2023 年 40 巻 2 号 p. 86
内分泌腫瘍の第5版のWHO分類が2023年中に出版される。内分泌腫瘍に限った事ではないが,第3版WHO分類(2004年)から第4版(2019年)までの間が15年であるのに対して,第4版から第5版は僅か5年と改訂までの期間が短い。その背景には内分泌腫瘍に関わる分子病理学の進歩,腫瘍の発生や進行に関わる遺伝子異常の解明がある。あわせてインターネット環境の進歩による学術情報交換の高速化,WEB学会の普及やOpen accessの雑誌の増加が大きいのではと考える。ただし,インターネットによる情報交換は迅速であるが,欠点として一方的になりがちである。対面での情報交換に比べ,相互の理解,合意形成が不十分となりがちである。この3年間はCOVID-19のパンデミックにより国際学会が制限され,対面での交流の機会が激減し,国際的ないし地域間の情報交流が十分なされなかったように思われる。その中で発刊された第5版WHO分類では,大きな変更が加えられている。内分泌腫瘍の分子病理学の進歩を背景に,近い将来の腫瘍分類のあるべき姿が示され,既に次の第6版での改訂の方向性が予告されている。

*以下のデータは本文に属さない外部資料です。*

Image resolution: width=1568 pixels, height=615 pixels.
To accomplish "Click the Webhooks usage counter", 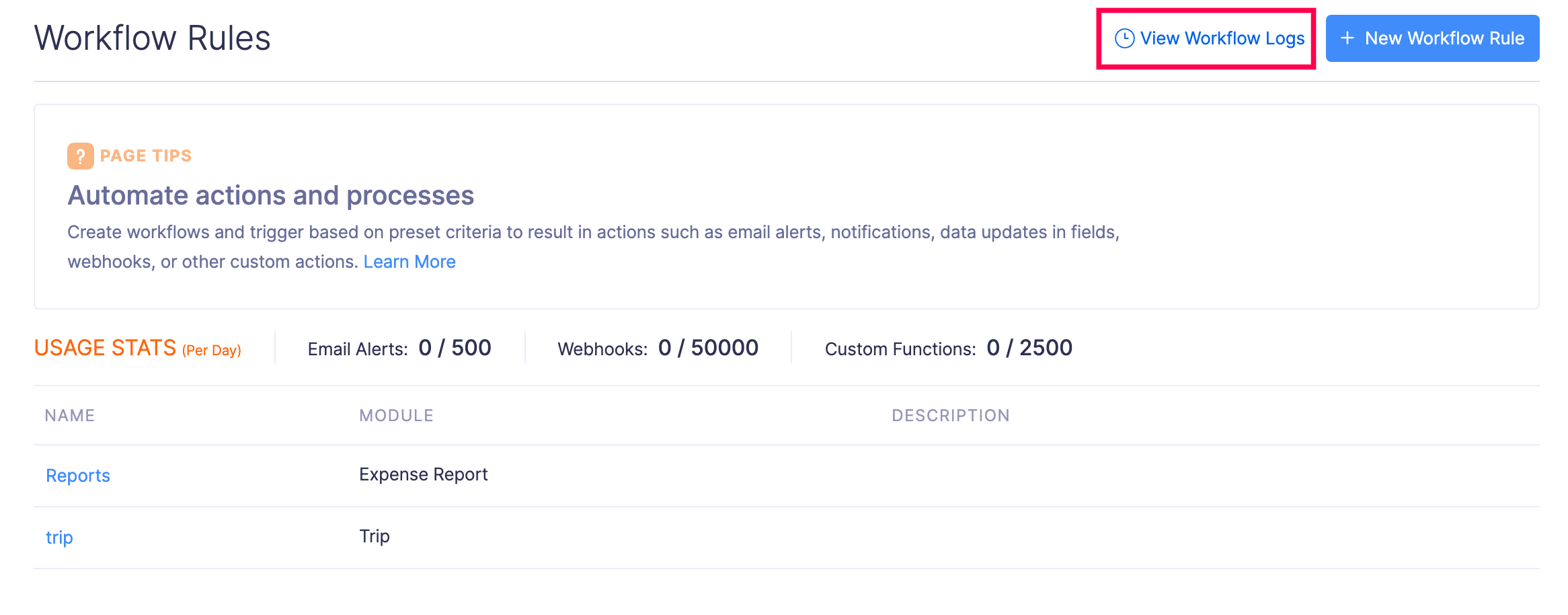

特集2では,第5版WHO分類での甲状腺腫瘍の分類の変更のうち,本邦の甲状腺臨床の現状に照らして重要と考えられる点について,甲状腺癌取扱い規約の病理委員を務める先生方に,以下のテーマで解説いただく。
1.第5版WHO分類の概要と濾胞結節性疾患 菅間博(那須医科学研究所)
2.甲状腺腫瘍の遺伝子異常 千葉知宏(がん研究会がん研究所)
3.低リスク腫瘍 廣川満良(隈病院)
4.高異型度濾胞細胞由来非未分化癌 中島正洋(長崎大学原爆後遺障害医療研究所)
WHO分類は甲状腺腫瘍の病理組織学的分類の世界標準である。国際的な浸透,普及には時間がかかることから,4年での改訂はやや無理があるように思われる。また,分類改定の議論が北米中心に進められ,必ずしも日本の甲状腺診療の事情は反映されていない。しかし,発刊される第5版WHO分類が国内の甲状腺診療に混乱を招いてはならない。そのためには,改訂されたWHO分類が正しく理解されることが重要である。本稿が会員諸氏の新WHO分類の理解の一助となり,国内の甲状腺腫瘍診療の質向上に資することを期待したい。